Hoy sin embargo la fuerza no es la misma y los músculos hinchados de esteroides duelen más que nunca cada vez que se apagan las luces del ring. Claro que el dolor físico no es lo que le afecta a Randy, ni tampoco el olor a fracaso que se filtra por detrás de la puerta de su trailer cerrado, sino el hecho de que son cada vez menos los que todavía lo recuerdan. Por eso, a pesar de todo, de la soledad, de un trabajo como changarín en un supermercado de segunda categoría, la oferta enciende una última luz de esperanza y seduce al luchador desde lo más profundo de su inocencia: "por qué no montar, 20 años después, una lucha de despedida, un combate final entre "The Ram" y Ayatollah".
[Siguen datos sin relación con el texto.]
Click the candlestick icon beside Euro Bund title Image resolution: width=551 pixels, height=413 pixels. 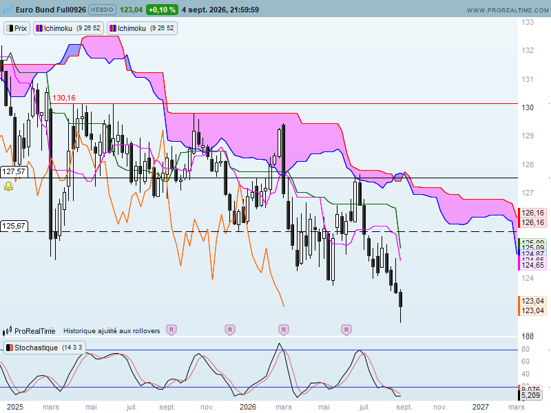[8, 10]
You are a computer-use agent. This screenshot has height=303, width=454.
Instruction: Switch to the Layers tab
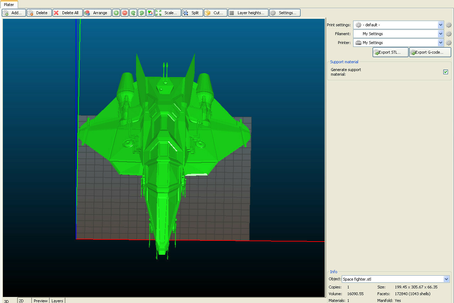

La historia de Robinson, un ficticio luchador de catch ha llegado a los cines para convertirse quizás en uno de los regresos más memorables de los últimos tiempos. Por un lado, The Wrestler es el esperado retorno tras las cámaras del obsesivo director brooklynita Darren Aronofsky (Pi, Réquiem for a Dream). Pero el segundo retorno, mucho más inesperado y quizás por ello tanto más grato y conmovedor, es el de uno de los más legendarios chicos malos del Hollywood, el temperamental Mickey Rourke
"Soy apenas un pedazo de carne que se ha roto", le dice Randy/Rourke entre confesional y arrepentido a su hija luego de enterarse de que sólo podrá volver al ring a costa de su vida. La frase, que conjura la imagen de uno de esos perdedores eternos en los que se empeña Aronofsky, suena de maravillas en los labios hinchados, despedazados de un Rourke que ya perdió detrás de los abusos la media sonrisa entre sensual y filosa que fuera su firma en filmes como Nueve Semanas y Media o Rumble Fish.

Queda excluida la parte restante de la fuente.